• What is needed: Only the lines from the one holding "The width and height of the screenshot is (485, 245)." to the end of the data should be echoed, exactly as they appear, minus the pictures.

• Provided information:
.....
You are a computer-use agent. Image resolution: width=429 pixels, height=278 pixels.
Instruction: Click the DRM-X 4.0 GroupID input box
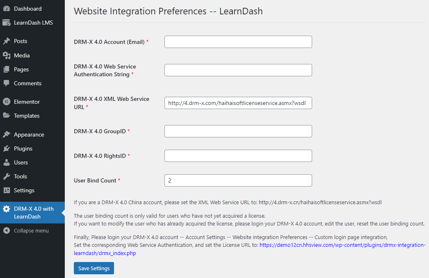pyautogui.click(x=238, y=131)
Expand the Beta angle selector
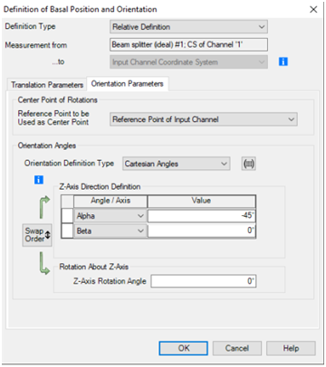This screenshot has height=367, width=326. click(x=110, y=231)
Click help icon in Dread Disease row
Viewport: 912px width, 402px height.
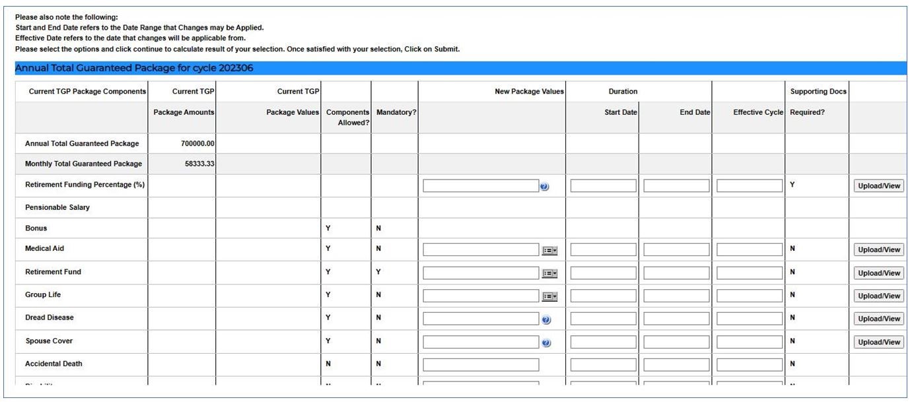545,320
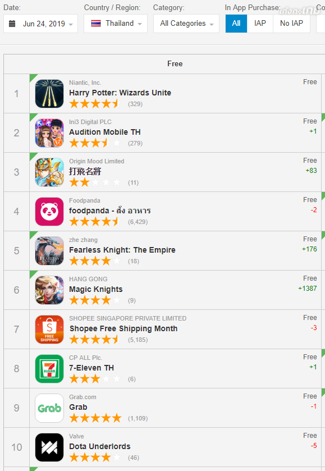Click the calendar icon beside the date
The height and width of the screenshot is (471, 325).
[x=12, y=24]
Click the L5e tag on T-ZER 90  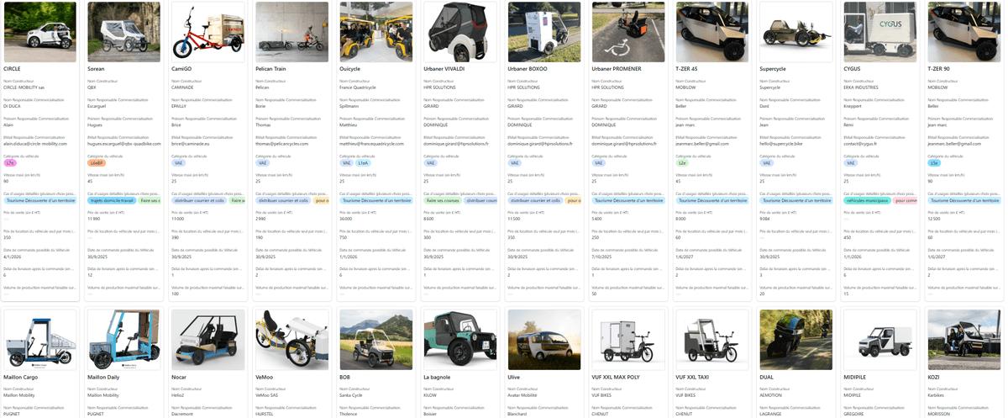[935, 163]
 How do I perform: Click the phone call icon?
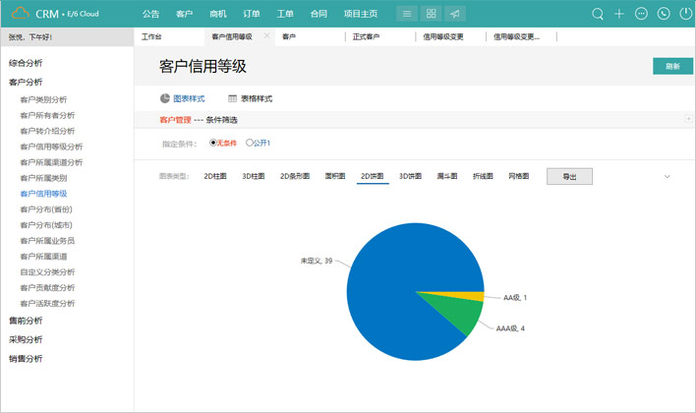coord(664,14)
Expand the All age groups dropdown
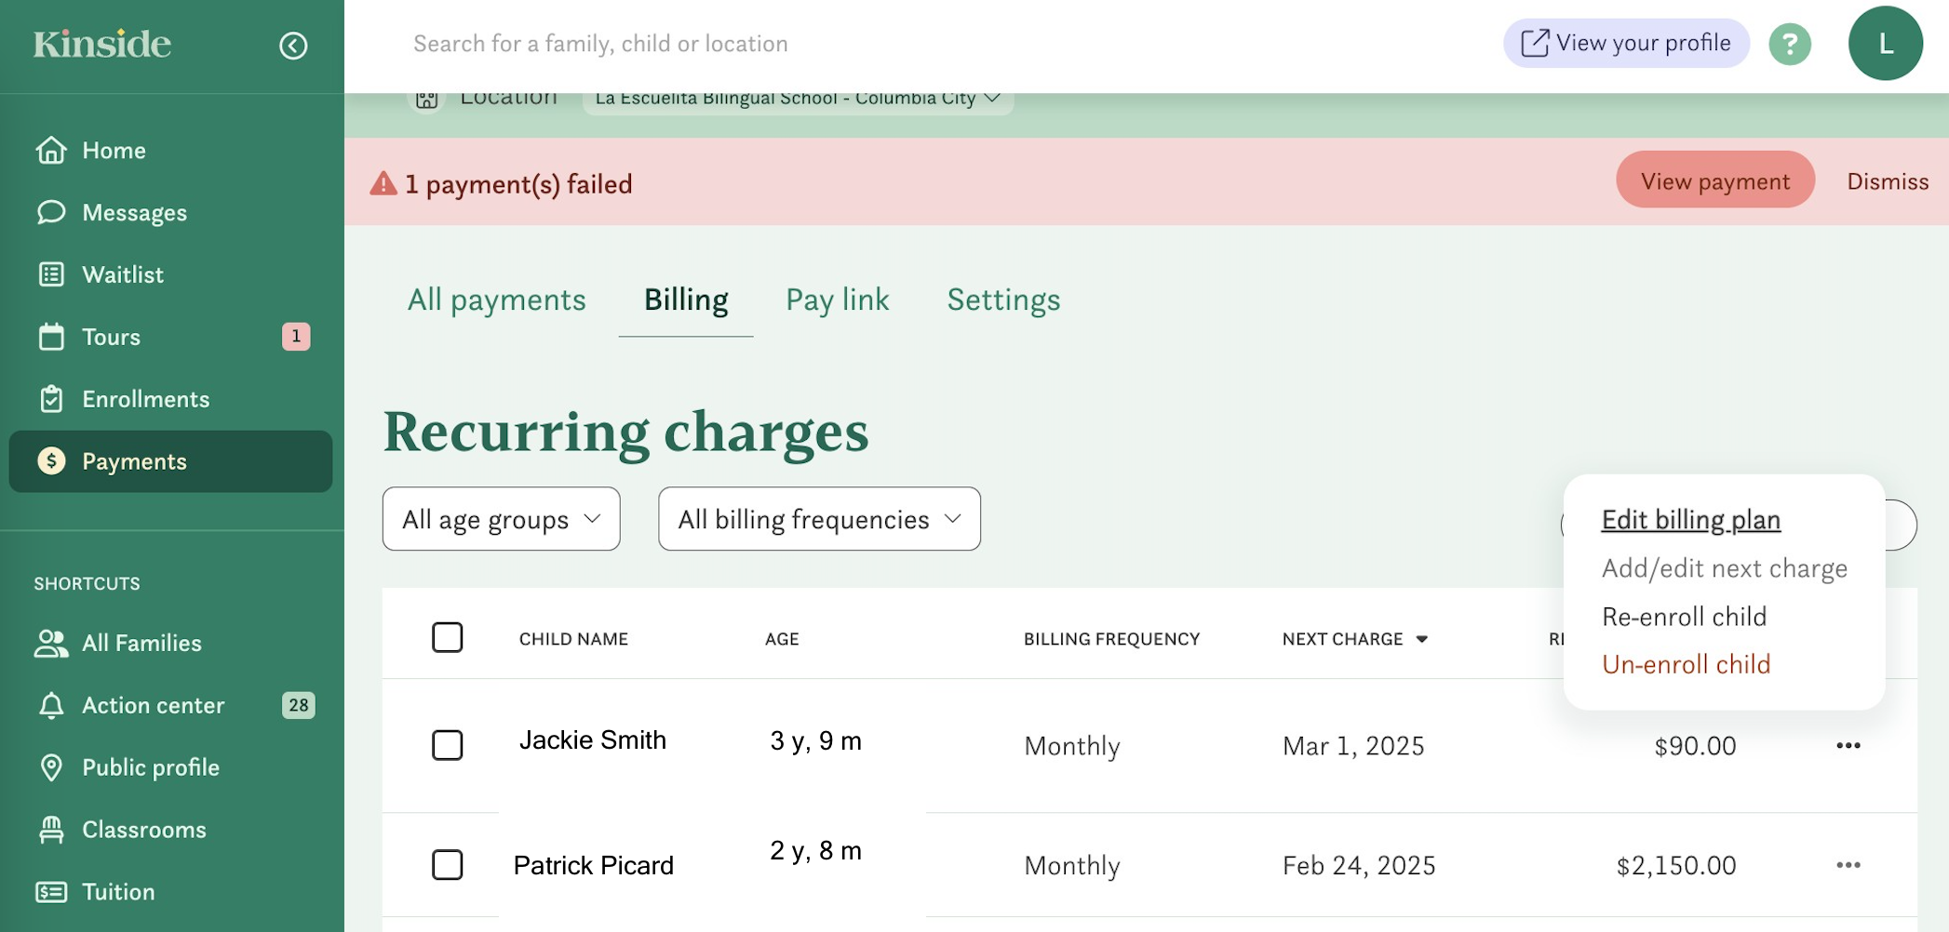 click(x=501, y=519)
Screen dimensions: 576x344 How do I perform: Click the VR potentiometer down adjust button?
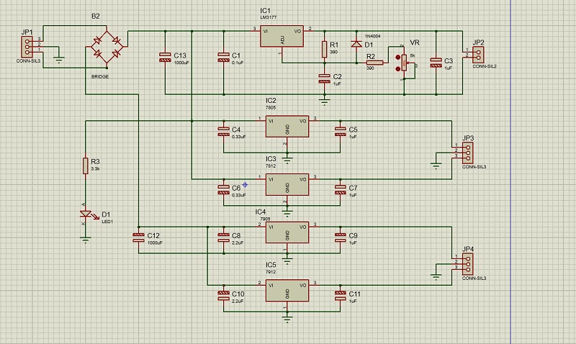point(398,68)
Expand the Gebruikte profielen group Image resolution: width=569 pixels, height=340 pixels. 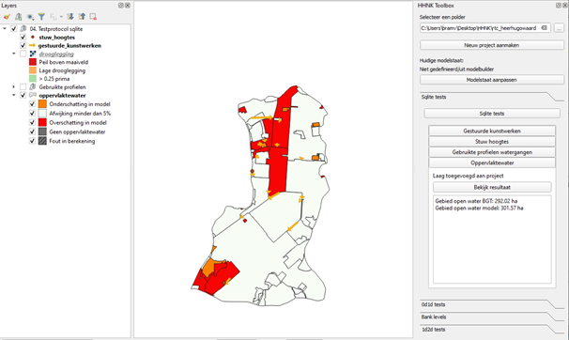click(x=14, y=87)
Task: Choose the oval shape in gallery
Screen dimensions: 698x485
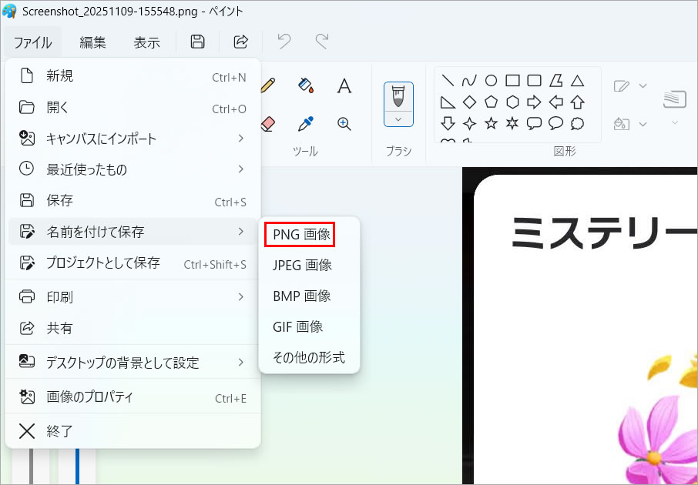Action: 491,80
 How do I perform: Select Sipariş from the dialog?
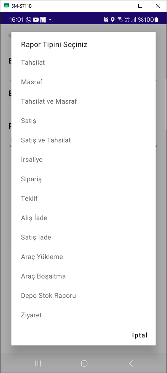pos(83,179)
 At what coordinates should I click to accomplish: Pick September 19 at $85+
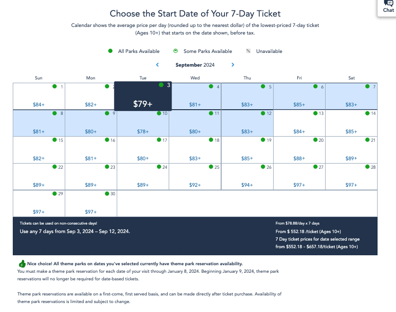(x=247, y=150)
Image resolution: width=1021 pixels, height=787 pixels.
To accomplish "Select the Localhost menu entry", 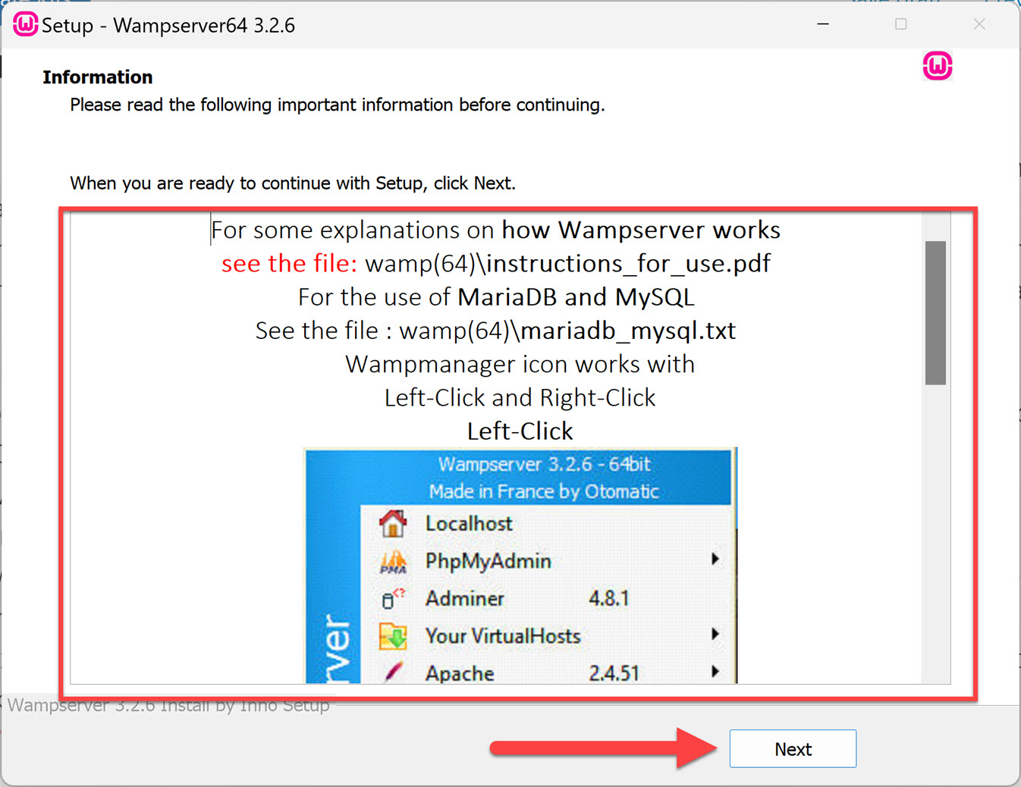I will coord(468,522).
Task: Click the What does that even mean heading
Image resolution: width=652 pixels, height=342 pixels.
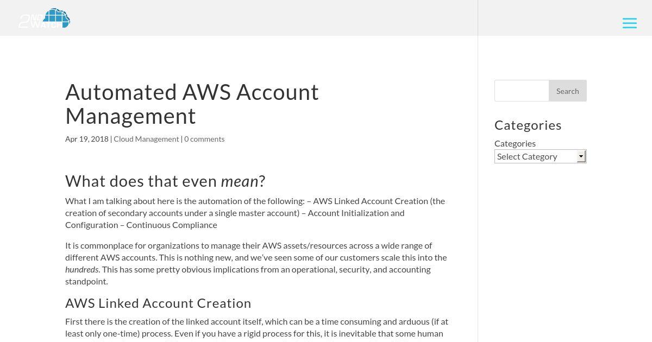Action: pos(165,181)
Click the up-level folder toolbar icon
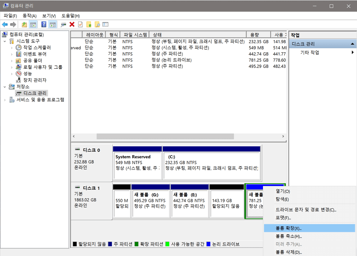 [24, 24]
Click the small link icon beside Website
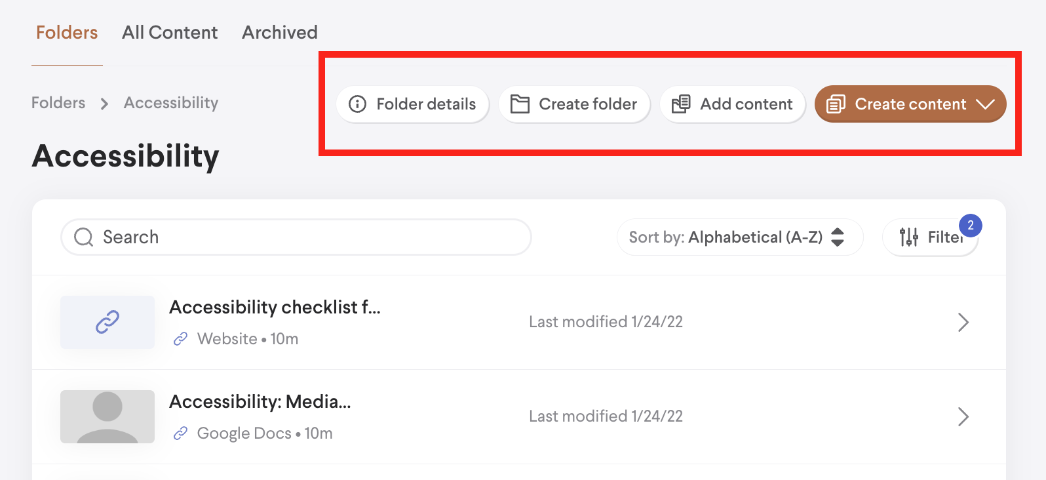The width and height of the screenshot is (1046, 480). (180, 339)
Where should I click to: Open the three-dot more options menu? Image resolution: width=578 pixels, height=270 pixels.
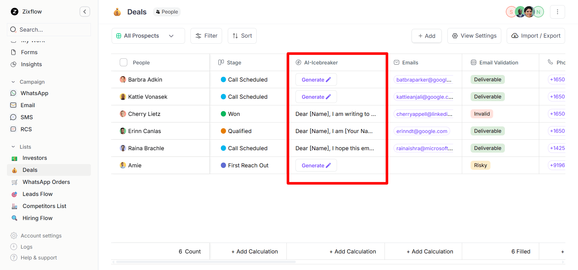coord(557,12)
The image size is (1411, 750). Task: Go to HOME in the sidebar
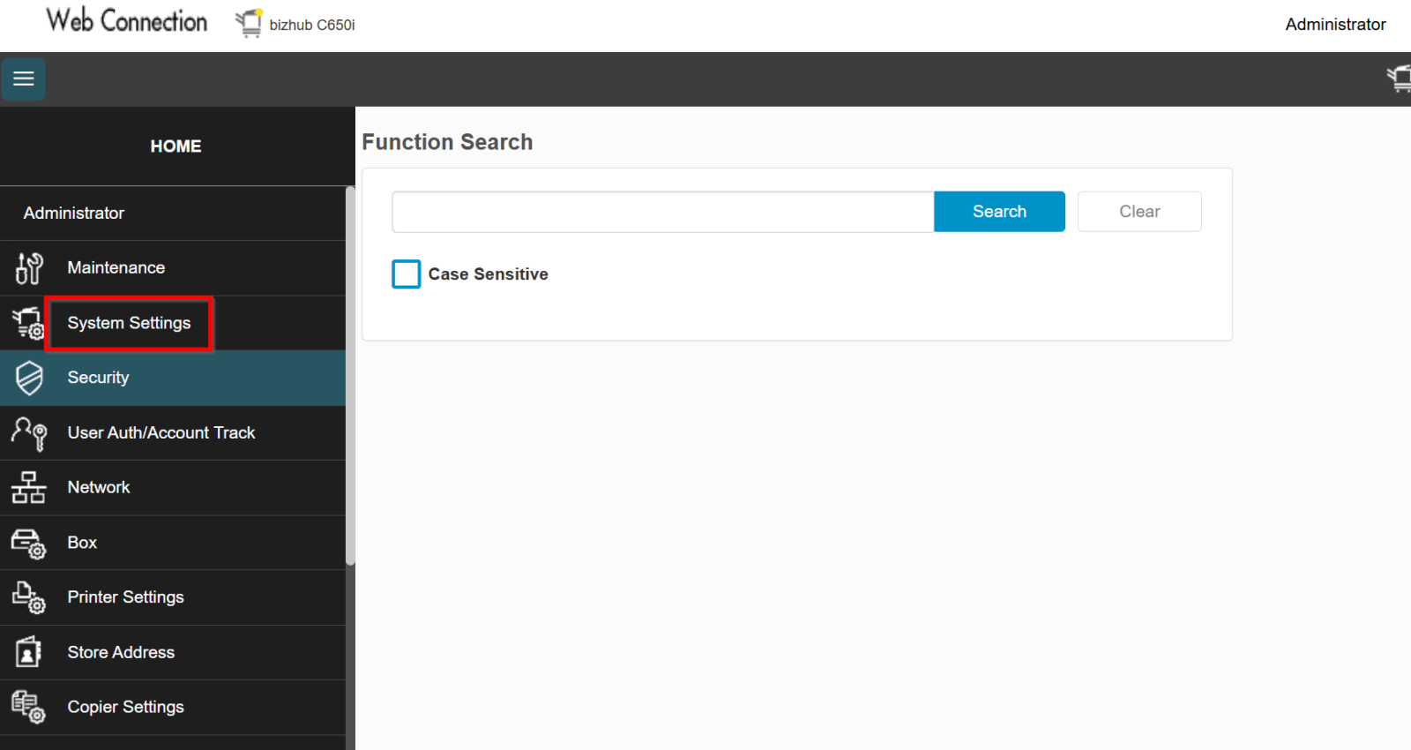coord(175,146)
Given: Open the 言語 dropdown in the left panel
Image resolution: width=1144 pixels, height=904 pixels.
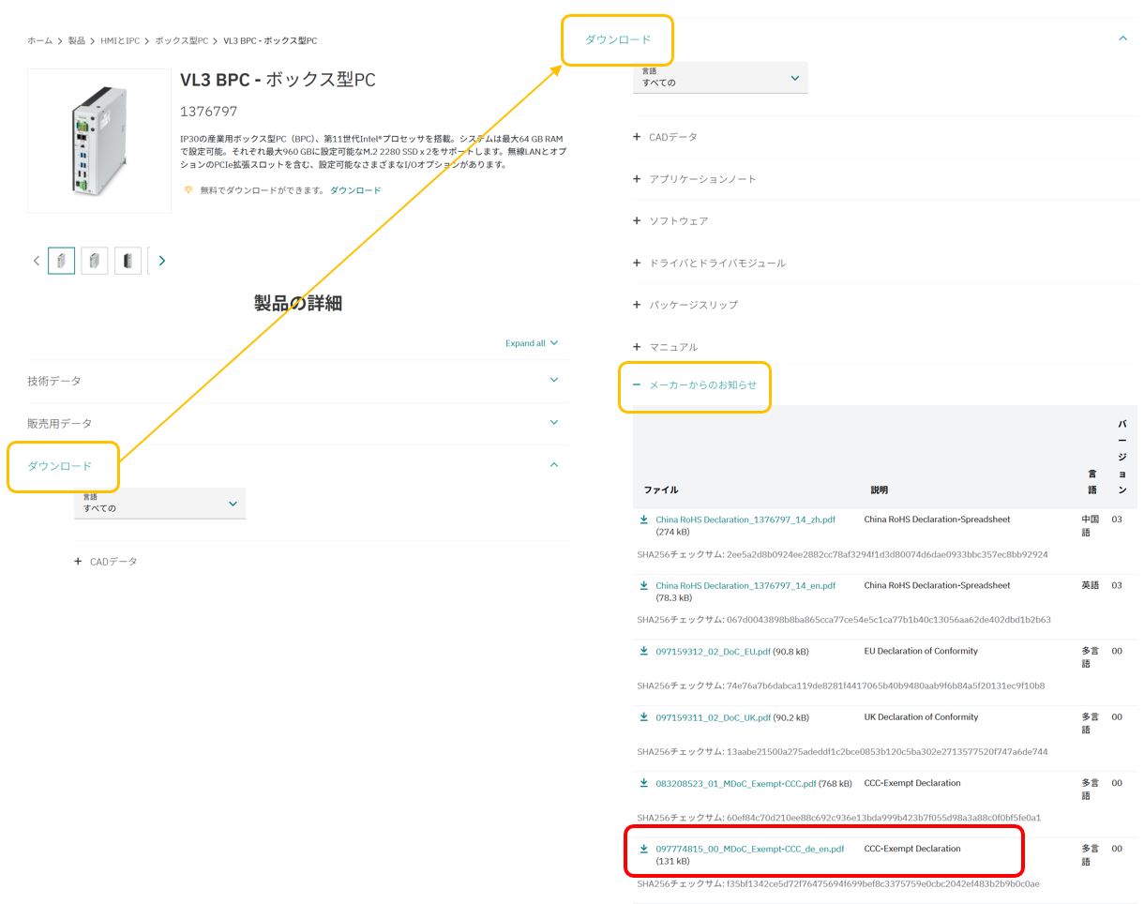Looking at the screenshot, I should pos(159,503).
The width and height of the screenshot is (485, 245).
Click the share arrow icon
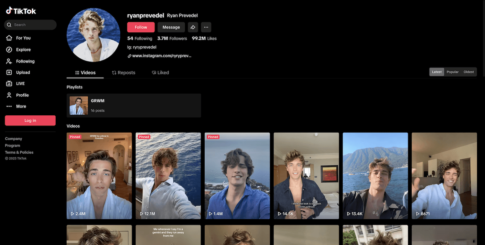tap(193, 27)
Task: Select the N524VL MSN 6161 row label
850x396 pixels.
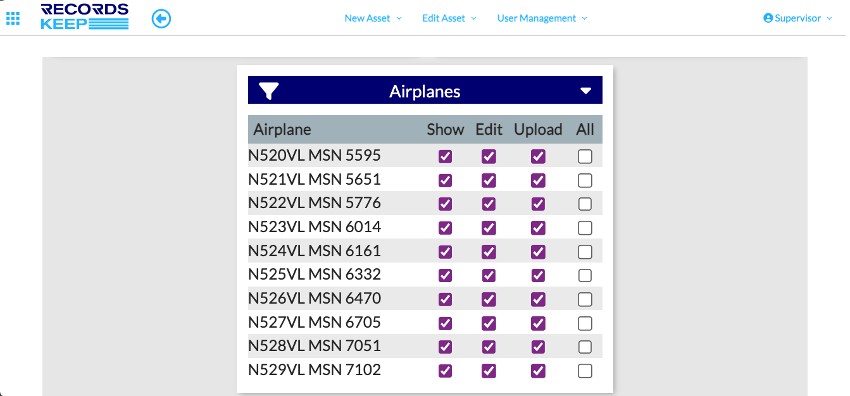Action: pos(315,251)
.....
• Finished exercise:
The width and height of the screenshot is (485, 245).
Click the share arrow icon
tap(193, 27)
Task: Select the N524VL MSN 6161 row label
850x396 pixels.
Action: pos(315,251)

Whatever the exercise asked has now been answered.